Content starts
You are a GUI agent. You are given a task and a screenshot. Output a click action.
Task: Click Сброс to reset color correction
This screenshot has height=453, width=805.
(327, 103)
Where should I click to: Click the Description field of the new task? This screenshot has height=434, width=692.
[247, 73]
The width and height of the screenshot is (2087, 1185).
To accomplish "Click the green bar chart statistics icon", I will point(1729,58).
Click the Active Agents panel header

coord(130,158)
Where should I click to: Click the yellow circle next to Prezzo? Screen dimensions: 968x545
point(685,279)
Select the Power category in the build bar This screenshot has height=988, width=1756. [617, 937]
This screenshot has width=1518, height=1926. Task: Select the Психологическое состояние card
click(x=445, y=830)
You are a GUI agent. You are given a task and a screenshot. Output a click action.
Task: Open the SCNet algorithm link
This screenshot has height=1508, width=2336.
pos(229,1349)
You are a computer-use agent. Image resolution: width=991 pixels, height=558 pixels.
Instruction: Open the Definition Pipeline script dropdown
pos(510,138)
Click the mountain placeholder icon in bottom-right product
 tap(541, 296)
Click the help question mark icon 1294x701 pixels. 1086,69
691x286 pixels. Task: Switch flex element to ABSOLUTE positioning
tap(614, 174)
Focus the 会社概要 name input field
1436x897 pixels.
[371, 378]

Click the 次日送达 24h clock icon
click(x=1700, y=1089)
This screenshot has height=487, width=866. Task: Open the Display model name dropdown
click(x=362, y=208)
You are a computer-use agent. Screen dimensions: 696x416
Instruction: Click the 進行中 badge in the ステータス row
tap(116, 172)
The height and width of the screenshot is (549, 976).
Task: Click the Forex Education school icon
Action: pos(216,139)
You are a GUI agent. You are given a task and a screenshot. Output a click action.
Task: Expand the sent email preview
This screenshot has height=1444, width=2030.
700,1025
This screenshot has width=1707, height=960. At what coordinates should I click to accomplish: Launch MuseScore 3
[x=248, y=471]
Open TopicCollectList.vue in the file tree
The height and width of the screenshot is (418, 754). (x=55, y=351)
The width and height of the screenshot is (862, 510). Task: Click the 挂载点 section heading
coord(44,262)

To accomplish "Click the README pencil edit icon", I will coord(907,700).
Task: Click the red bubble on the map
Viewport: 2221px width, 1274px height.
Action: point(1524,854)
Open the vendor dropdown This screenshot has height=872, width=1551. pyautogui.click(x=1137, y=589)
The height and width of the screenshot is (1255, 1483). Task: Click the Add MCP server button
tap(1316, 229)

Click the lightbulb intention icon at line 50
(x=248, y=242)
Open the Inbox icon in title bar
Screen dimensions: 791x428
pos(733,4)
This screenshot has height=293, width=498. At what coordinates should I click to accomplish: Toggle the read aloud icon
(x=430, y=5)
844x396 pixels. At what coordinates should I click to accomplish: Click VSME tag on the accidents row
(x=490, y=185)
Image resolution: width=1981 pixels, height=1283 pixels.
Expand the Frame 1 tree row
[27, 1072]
Content ends
Task brief | Using the material above, report each line where "resolution" occurs.

Task answer |
You are a computer-use agent. Image resolution: width=991 pixels, height=558 pixels.
Image resolution: width=1981 pixels, height=1283 pixels.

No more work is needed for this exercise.